The Brightest Stars - Page 19

The doorbell rang. “Pizza? I hope so. I haven’t eaten all day,” Austin said, disappearing from the kitchen.

“Are you hungry?” I asked Kael.

“Kind of. You?”

I nodded.

“Shall we?” I gestured toward the living room.

He nodded, smiled at me, and tossed his beer into the trash.

“Do you want another one?” I asked, looking into my almost empty cup and debating on a refill.

“I’m good. One of us has to drive,” he said.

“Ah,” I said, biting on my lower lip. Kael’s shoulder brushed against mine. He was standing so close to me. “I can stay here.”

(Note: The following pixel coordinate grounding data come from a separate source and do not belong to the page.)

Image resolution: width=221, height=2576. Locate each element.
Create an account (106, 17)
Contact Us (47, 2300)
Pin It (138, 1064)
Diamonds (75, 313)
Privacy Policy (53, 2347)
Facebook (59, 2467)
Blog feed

His eyes widened a little. “You can too. There’s plenty of room.”

We had stopped walking, but I couldn’t remember when. He was looking down at me and I was looking up at him. I remember the curve of his lashes shading his brown eyes. The way he smelled like cinnamon. For the first time, the scent didn’t remind me of anything except for him. My brain was short-circuiting, not connecting thought with my tongue.

“I mean, you don’t have to stay here. You can use my car, or an Uber. Whatever, I was just suggesting because I’m obviously not driving and your car—” Kael leaned toward me. I had to work hard to catch my breath.

“I’ll get another beer,” he told me in a whisper. He paused there, so close to my mouth, that the bottom of my stomach ached.

He moved away, casually, and grabbed for another beer. I swallowed, blinking.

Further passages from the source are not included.